You expect 20% return on your investment, you did not mitigate against this risk and left it to good fortune and the PM, the worst case scenario happens and now you try to blame someone else. I get your frustration, but the risks are yours just like the ROI.
Hi Marcus, I am not sure you get the gist of my complaint. I absolutely am liable for the sump failure and would not in any way ask them to pay for the replacement costs. I had two sumps in place and insurance to the max allowable. I did not shirk my responsibilities in any way nor am I trying to blame them for the situation that started this.
My complaint is that they were informed what the situation was and to call the plumber or water team immediately, that this absolutely was not coming from under the garage door and that water would continue to come into the basement. At the time, there was very little water in the basement. They then proceeded to call in a handyman to look at the seal on the garage door anyway and did not call anyone whatsoever to look at the sump issue as I instructed with phone call and email until later in the afternoon the next day. The water continued to come in all night and throughout the next day. If action had been taken immediately, the water could have been stopped at the point there was very little water in the basement. At the point I called and emailed, I thought the situation was handled. I was never informed that no one had been dispatched.
Do you still not see any blame on their part as a management company I pay 10% a month to manage situations as they arise? She asked me what I thought, and I told her that water was not coming under the door and the sump was flooding, it was an emergency and to have it looked at ASAP, but she still called the handyman to look at the door but not the sump? She did not even call for sump service until the next late afternoon/early evening, and I was never informed no one was available or was coming in order to do anything about it myself.
For what governs their liability check your PM agreement. I don't think they are going to pay but there are some issues you need to address and correct on management. This is partly a PM communication issue because I see a couple of gaps in communication. They were negligent in not respecting your request to have a plumber check it as an emergency. You pay the emergency plumber call, if you call it an emergency what do they lose by sending an emergency plumber call? Now if that was the soonest the plumber could get there that is a different story, it is not their fault.
The fact that they didn't ask the handyman to check the pump was another issue. And that plumber didn't just replace the pump was a failure in what they requested. If it wasn't working you needed the pump replaced as an emergency. All that said what we say and what the person on the other end of the phone hears can be two different things.
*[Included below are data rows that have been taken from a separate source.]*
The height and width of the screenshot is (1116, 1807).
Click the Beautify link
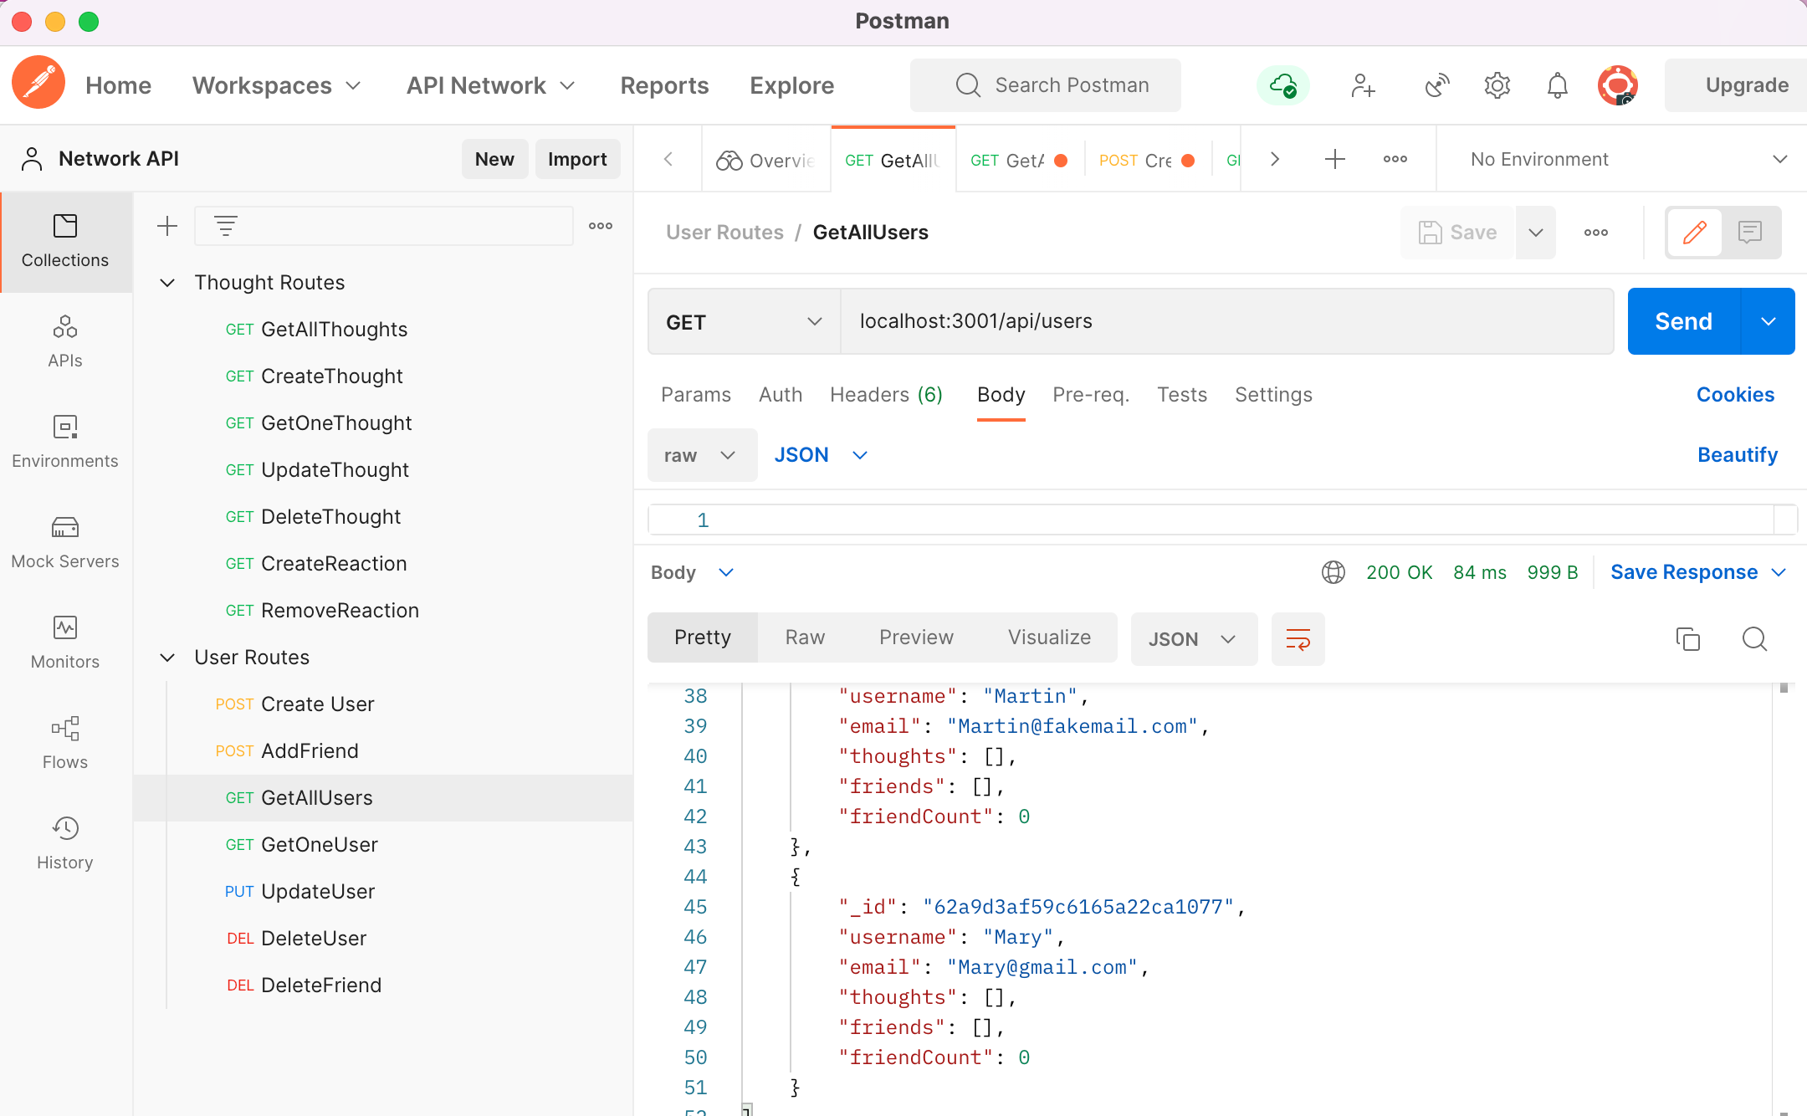click(1737, 455)
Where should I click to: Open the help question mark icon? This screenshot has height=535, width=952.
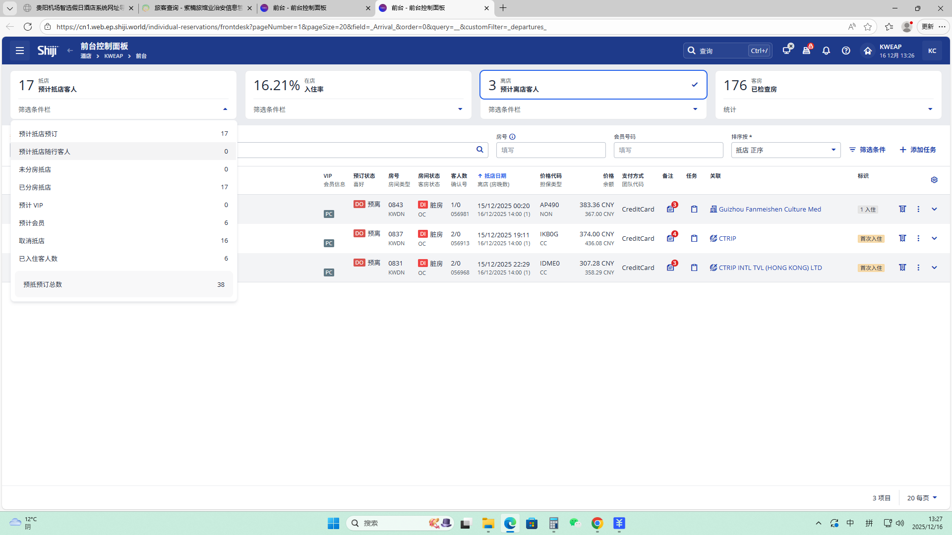pyautogui.click(x=846, y=51)
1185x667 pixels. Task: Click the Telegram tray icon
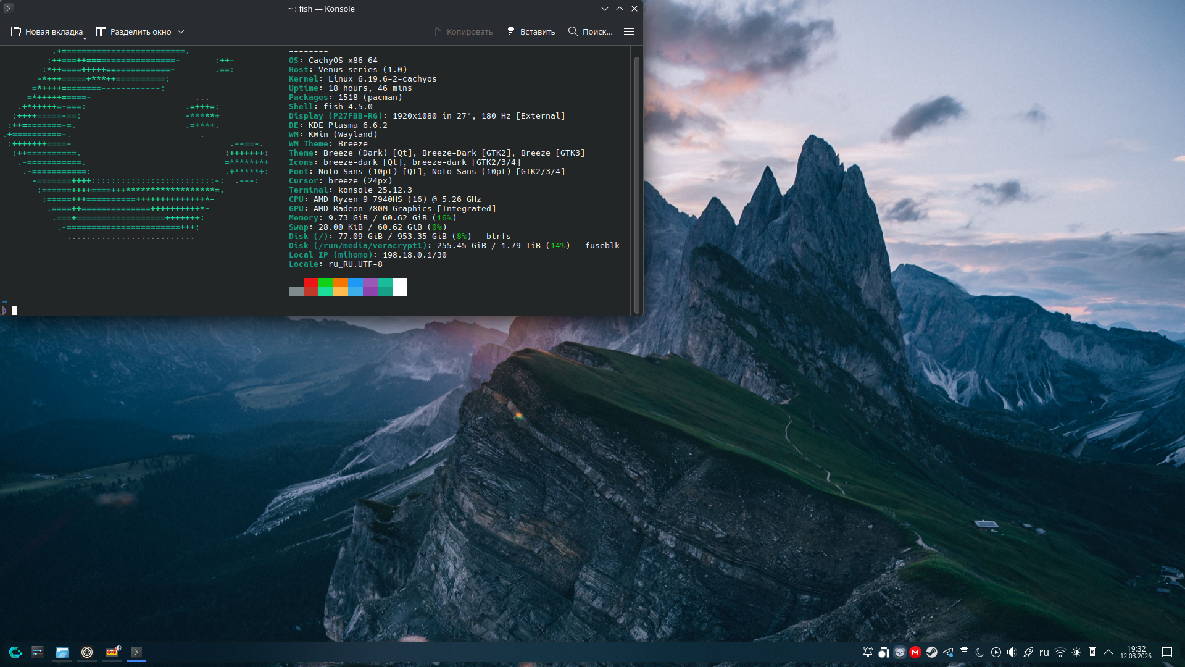pyautogui.click(x=947, y=652)
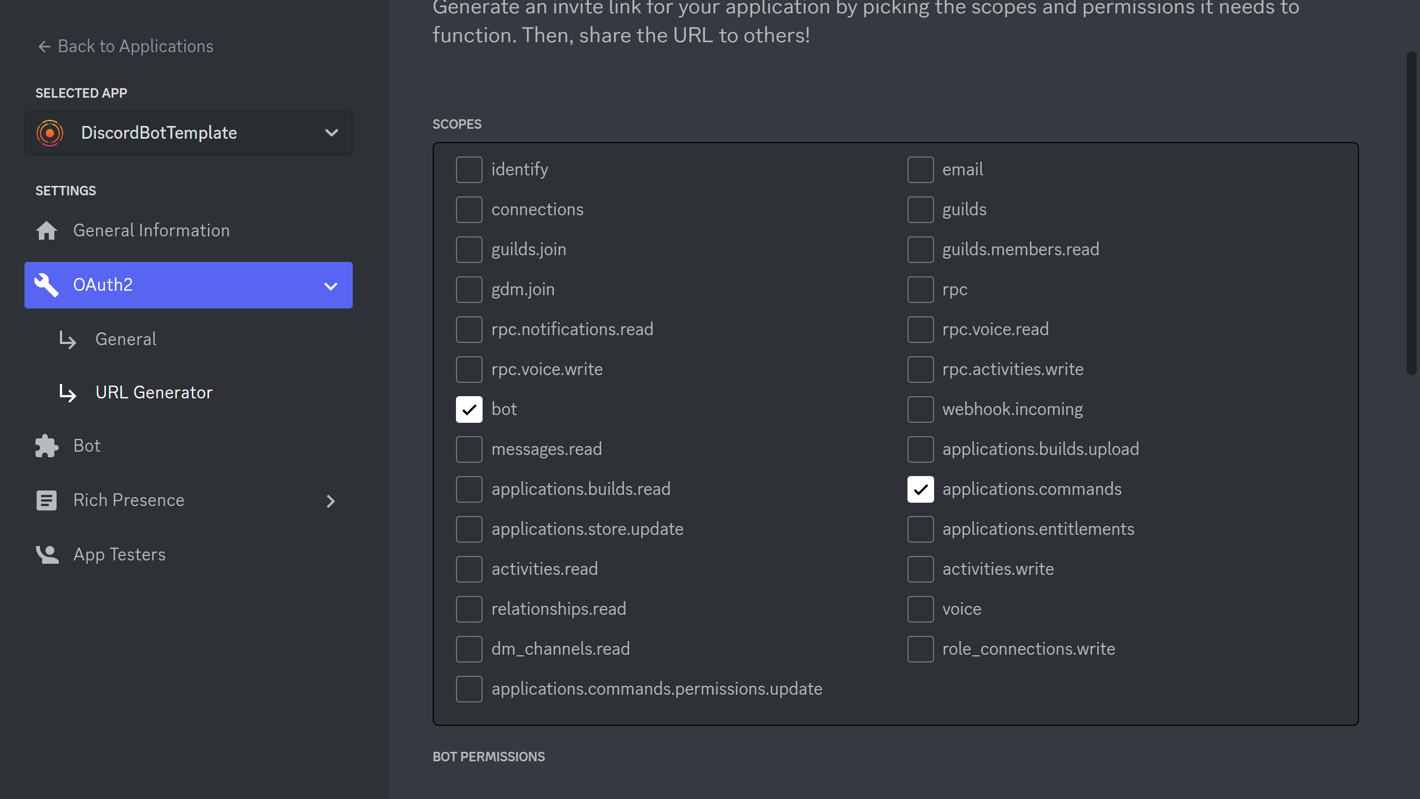Click the App Testers person icon
The width and height of the screenshot is (1420, 799).
[x=47, y=554]
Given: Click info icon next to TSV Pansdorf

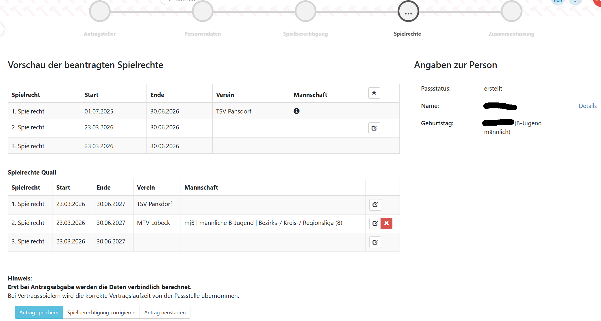Looking at the screenshot, I should pos(296,111).
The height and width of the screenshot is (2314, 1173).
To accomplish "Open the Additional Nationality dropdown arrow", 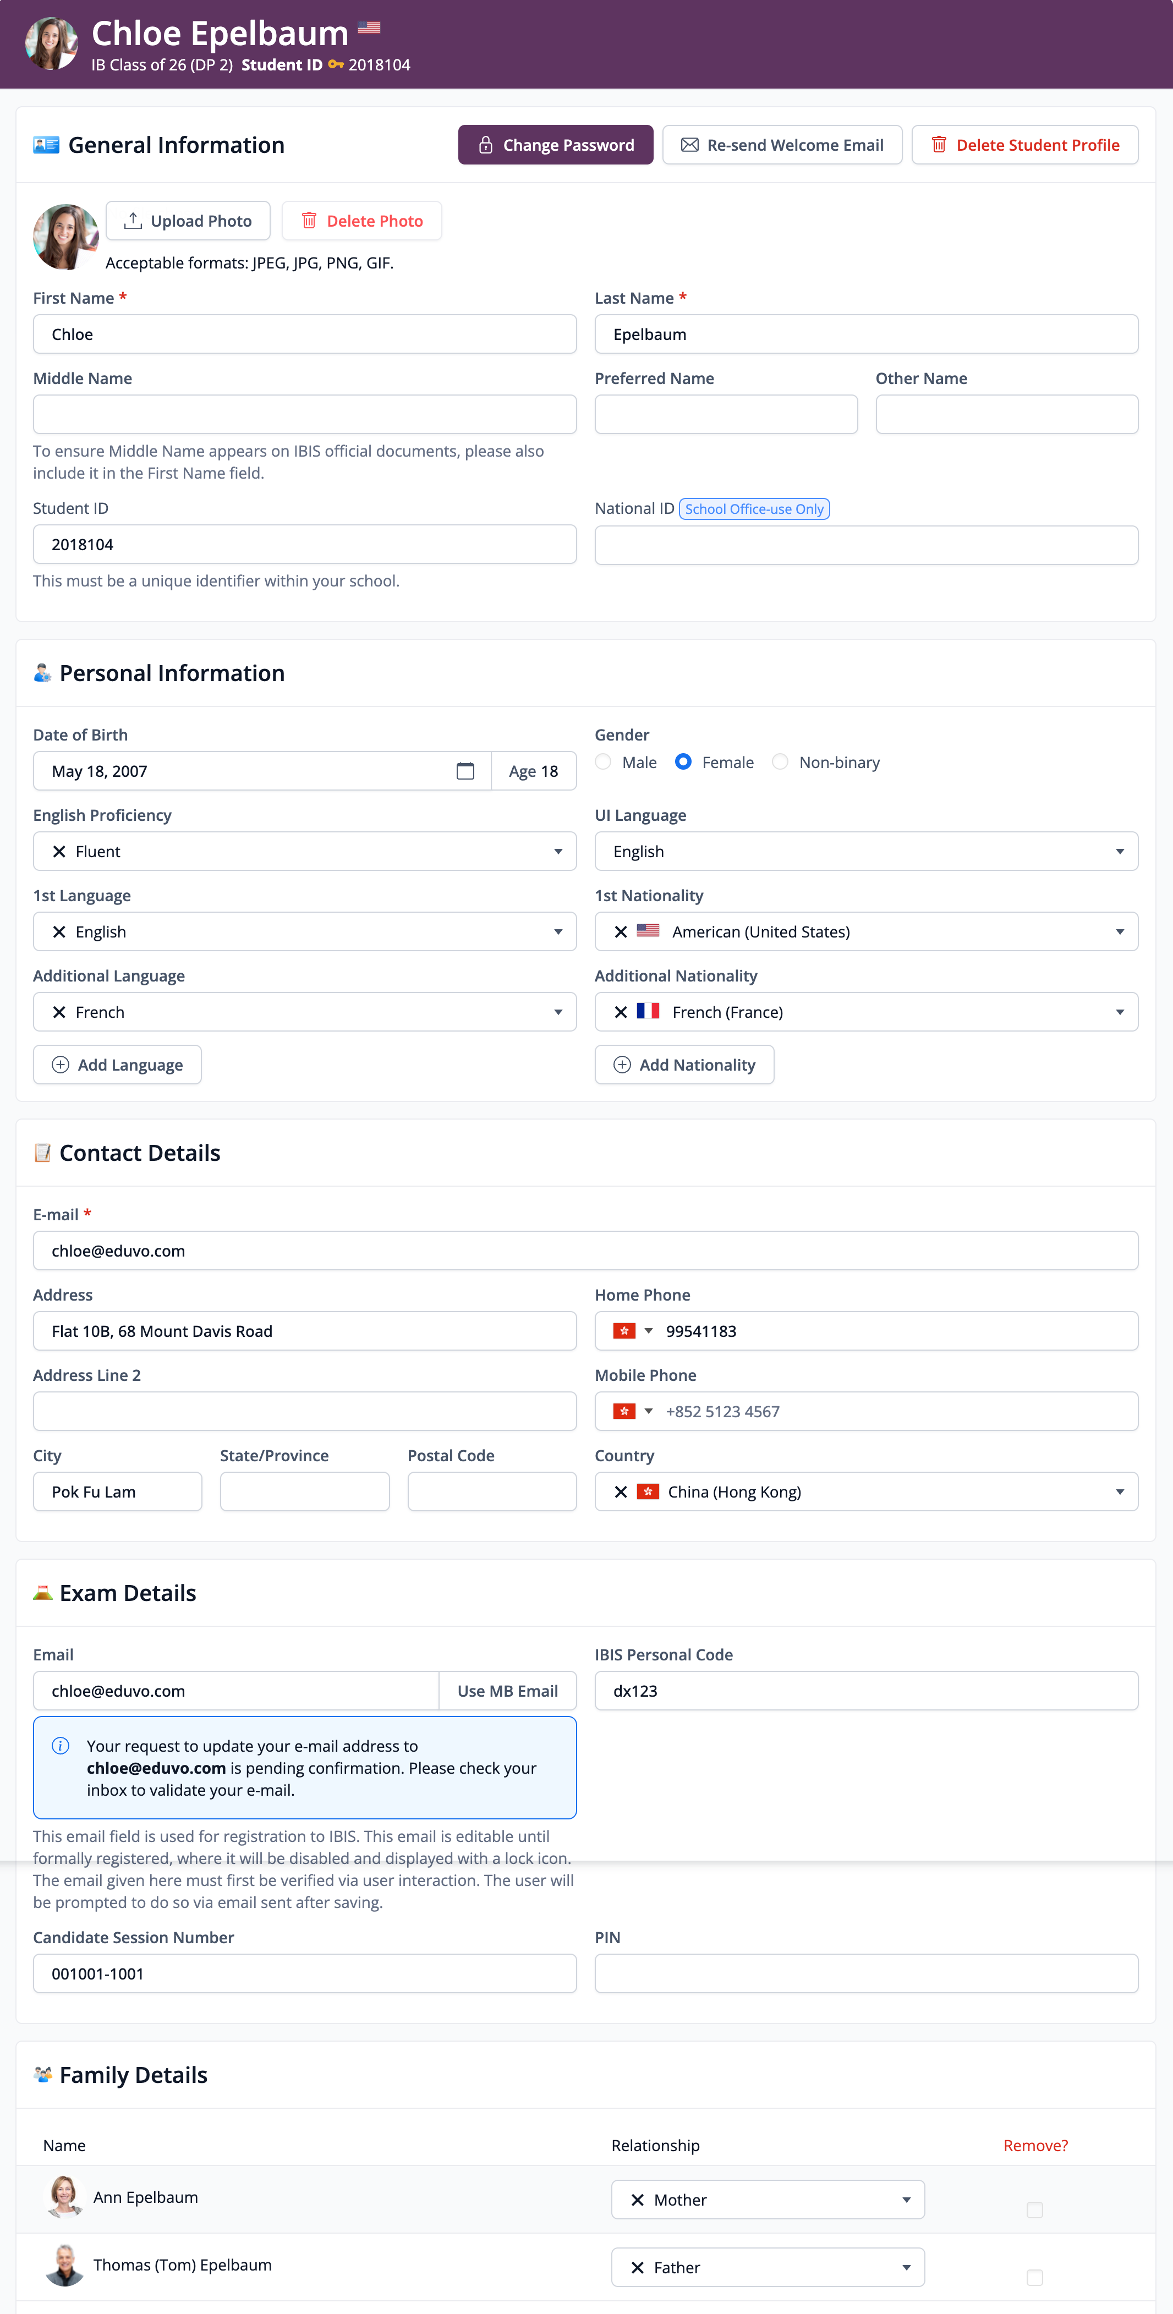I will 1119,1011.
I would let them know where you believe they failed to manage this issue. (also find out does that emergency number get responded to during the day or just after hours).
I had a management company have a similar lack of followup with a heat issue and the heating company had not been called or they called someone who didn't respond. No damage just lots of ticked off tenants (cold tenants kept calling and then called me). After that I specified vendors for key items that had worked on the place before and I trusted.